Debunking the seven most popular Site Reliability Engineering myths

Sometimes, you need to learn and unlearn SRE for better results

Jannah Zulkifli
DBS Tech Blog

--

Written by Jannah Zulkifli and Mukta Rani Chauhan

Site Reliability Engineering (SRE) is steadily becoming one of the most sought-after practices in tech companies as it allows teams to make improvements based on issues surfaced. Five years ago, we made the decision to prioritise Site Reliability Engineering Transformation in our operations. We’ve since uncovered numerous misconceptions, and are now debunking seven of the most common ones.

Myth 1: SRE is the new and improved version of DevOps
There have been numerous debates between DevOps and SRE — what are the similarities and differences and which is better.

While DevOps is an overarching concept and culture aimed at ensuring the rapid release of new applications and features, SRE is about injecting software engineering practices — and a new mindset — into IT operations to create highly-reliable and highly-scalable systems.

DevOps was initially conceptualised to help development and IT operations teams to collaborate more and shift from working in a waterfall to an agile methodology.

However, while the idea of forging team spirit to see an increase in releases sounds great in theory, this may not be the case in real life. With faster iterations and more features released, the probability of applications experiencing outages also increases, especially when the applications and systems scale.

Although DevOps aims to foster better collaboration, the objective of development and IT operation teams remains conflicting. While the development team aims to release as many new features as possible, the IT operations team’s goal would be to manage and prioritise as many releases as they can to maintain the system’s stability. Often, conflicting priorities hamper progress and stability, leading both teams to work in silos. This is where SRE comes in to improve the situation and drive DevOps’ success.

SRE looks at how the use of software engineering can solve IT operational needs, through the use of concepts such as error budget, to find a balance between releasing new features and maintaining stability.

There’s also the automation of toil and changing the team’s mindset to look at failures as an opportunity to learn and strengthen the system.

Organisations should not look at SRE as the new and improved version of DevOps. These should be viewed as two sides of a coin as both concepts complement one another.

Myth 2: SREs work to ensure 100% uptime
This is one of the biggest anti-patterns of SRE. When an application team achieves 99.9% reliability, there is a tendency to work towards 100%. However, SRE is not about reaching a goal of having zero outages but achieving a sustainable and appropriate level of availability and velocity when it comes to releasing new features.

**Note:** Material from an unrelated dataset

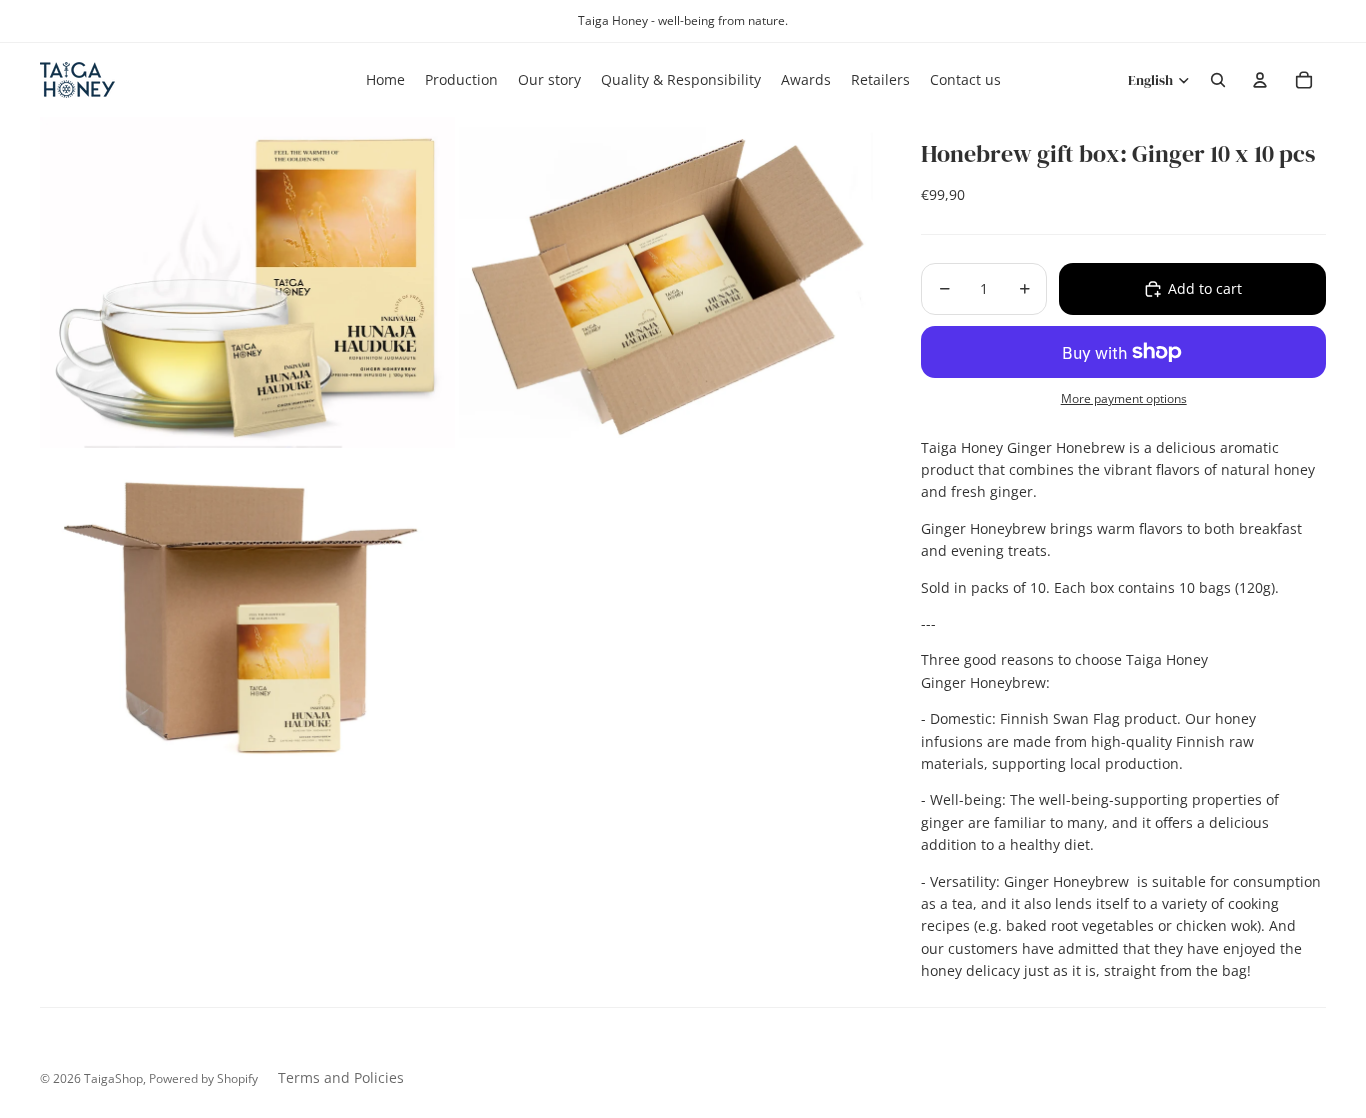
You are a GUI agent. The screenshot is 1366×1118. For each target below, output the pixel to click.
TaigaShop (113, 1078)
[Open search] (1218, 80)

In SRE, the error budget concept means that there is a threshold for the number of times a system can fail based on the accepted tolerance level by business. It is a tool that helps the engineering team prioritise between releasing new features and maintaining reliability.

While uptime is important, the customer experience needs to be understood and constantly monitored. Error budget can therefore be used to understand and continuously improve customer experience.

Myth 3: Normalising experimentation and innovation are utopian and unreachable ideals

Enabling teams to experiment and innovate allows for quick iteration, which is essential in SRE. Moreover, with the use of continuous integration and continuous delivery (CI/CD) pipelines, teams can always do a quick rollback when something goes wrong.

In fact, an organisation with strong experimentation and innovation culture tends to have a better chance of succeeding when implementing SRE.

The key to getting teams to experiment and innovate is to start small. For example, an innovation team could be set up to experiment and discover solutions and improvements, which could be shared with other teams.

In 2018, we started experimenting with Chaos Engineering at a small scale. Today, we have our in-house engineered tool, Wreckoon, that has been used by over 300 applications to test for reliability.

Myth 4: SRE is only used to treat software problems

Establishing a blameless culture is often neglected or seen as an afterthought while teams focus on problem-solving. However, this may cause an individual to sweep essential information under the rug for fear of being reprimanded when an incident occurs.

Establishing psychological safety is at the heart of cultivating a blameless culture, and to achieve that, teams should conduct Blameless Incident Retrospectives. Team members need to understand that they’re in an environment that allows for failures, which will enable them to experiment and innovate without the fear of getting reprimanded.

It’s also important to remember that when an incident occurs, those operating the system may not have the right information or complete insight to determine what went wrong.

Part of SRE is having the mentality of looking at the broken part of the application as a component of a distributed socio-technical system. Since human errors are inevitable, one way to tackle the problem is to look at it from a perspective of how can the system enable the people operating it to have insights into what the system is doing. This brings us to the topic of observability.

When teams practice observability, they’re inclined to improve the system by developing or leveraging sound instrumentation within their ecosystem that provide insights and alerts during a problem situation. Think of these monitoring tools like an x-ray machine.

Through the practice of observability, teams would have information that would empower them to take corrective actions at their fingertips.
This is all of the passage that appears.